Mr Speker submitted that the task of assessing general damages was quintessentially one for the trial judge. It is most conveniently undertaken at the same time as the liability trial, and it is not a complicated or time-consuming exercise. He noted that even where the trial judge upholds a defence, they will usually indicate the notional award of damages that they would have awarded, had they found in the claimant's favour, in order to avoid the need for a subsequent remedies trial if the judgment on liability is overturned on appeal.

83.

Mr Speker also maintained that causation should be a matter for the trial judge to resolve. He noted that The FT had not pleaded a positive case on causation and that its journalists had accepted in their subsequent reporting that the Articles had been responsible for Mr Odey's removal from OAM, and its subsequent collapse, so that causation should be a straightforward aspect to determine at the same time as liability.

84.

Mr Speker accepted there are cases where it is appropriate to determine special damages at a subsequent trial, but he suggested this was better addressed after disclosure in exchange of witness evidence, when the position would be clearer.

85.

Mr Speker considered The FT's draft timetable, as set out in his draft order, was wholly unrealistic. The scale of disclosure in respect of liability was extensive. It included, for example, disclosure of all the documents relating to The FT's trawling investigation on LinkedIn, its meetings and communications with numerous sources and the likely need for redaction of confidential material.

86.

Mr Speker agreed with Mr Kent's position in respect of the stay application.
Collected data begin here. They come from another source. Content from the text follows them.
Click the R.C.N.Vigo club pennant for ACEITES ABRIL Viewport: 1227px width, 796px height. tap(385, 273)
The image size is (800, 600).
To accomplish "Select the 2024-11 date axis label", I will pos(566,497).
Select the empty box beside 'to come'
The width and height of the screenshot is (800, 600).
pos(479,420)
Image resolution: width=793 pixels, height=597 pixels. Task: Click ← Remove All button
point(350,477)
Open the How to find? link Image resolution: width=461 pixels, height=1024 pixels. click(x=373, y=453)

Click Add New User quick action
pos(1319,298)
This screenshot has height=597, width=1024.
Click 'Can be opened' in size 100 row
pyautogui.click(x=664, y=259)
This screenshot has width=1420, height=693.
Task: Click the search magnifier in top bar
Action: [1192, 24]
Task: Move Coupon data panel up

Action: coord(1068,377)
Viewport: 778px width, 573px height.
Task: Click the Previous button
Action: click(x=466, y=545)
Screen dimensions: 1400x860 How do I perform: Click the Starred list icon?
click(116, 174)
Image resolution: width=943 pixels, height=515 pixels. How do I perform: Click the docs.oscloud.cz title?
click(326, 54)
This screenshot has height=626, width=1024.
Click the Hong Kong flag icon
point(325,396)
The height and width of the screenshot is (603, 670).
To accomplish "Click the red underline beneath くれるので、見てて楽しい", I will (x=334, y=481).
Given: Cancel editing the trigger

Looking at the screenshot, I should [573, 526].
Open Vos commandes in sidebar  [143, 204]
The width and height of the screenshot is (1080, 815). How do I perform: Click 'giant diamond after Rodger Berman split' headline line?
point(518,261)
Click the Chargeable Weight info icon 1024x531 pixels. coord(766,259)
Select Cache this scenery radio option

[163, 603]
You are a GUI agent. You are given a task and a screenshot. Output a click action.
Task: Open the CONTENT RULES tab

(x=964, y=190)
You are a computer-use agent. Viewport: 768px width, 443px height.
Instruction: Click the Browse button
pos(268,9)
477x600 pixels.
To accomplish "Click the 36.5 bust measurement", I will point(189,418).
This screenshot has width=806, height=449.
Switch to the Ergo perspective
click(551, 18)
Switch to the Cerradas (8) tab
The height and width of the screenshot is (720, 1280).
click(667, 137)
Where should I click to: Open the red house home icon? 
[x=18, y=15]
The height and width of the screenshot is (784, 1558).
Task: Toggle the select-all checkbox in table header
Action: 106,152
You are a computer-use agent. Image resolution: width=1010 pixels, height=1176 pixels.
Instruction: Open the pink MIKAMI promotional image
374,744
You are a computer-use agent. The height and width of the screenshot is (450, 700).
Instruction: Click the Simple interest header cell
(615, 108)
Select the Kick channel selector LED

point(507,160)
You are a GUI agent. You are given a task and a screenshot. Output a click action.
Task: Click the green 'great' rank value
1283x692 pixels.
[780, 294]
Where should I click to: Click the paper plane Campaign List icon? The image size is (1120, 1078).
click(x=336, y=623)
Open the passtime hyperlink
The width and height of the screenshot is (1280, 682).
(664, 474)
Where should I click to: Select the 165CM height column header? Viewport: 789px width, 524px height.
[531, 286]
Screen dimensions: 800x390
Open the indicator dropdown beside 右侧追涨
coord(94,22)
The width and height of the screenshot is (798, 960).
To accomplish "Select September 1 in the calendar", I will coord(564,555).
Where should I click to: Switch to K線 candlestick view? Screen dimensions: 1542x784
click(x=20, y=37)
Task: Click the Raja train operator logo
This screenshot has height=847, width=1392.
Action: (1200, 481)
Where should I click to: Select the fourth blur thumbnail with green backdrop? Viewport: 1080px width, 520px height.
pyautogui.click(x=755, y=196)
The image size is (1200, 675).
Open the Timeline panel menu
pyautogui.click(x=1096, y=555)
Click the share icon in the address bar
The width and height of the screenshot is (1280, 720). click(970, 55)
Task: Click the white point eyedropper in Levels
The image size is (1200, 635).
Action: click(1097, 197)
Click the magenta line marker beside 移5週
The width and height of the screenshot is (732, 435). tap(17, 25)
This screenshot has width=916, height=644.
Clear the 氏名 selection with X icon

He emphasised that determining the section 2 truth defence in the Libel Claim would not necessarily involve the court making findings on each of the five PI claimants' accounts. He also suggested there was a risk that the PI claimants may not attend the libel trial, as they would be less invested in this than their own PI litigation, which should be heard first. He suggested that hearing the PI claims first would allow the court to "drill down deeper", into the credibility of the claimants’ accounts, including by reference to medical records and expert psychiatric evidence. He emphasised this was particular important given the serious allegations involved.

87.

As regards the Joint Trial Proposal, Mr Speker emphasised that the section 2 and section 4 defences should be tried together because of the degree of overlap.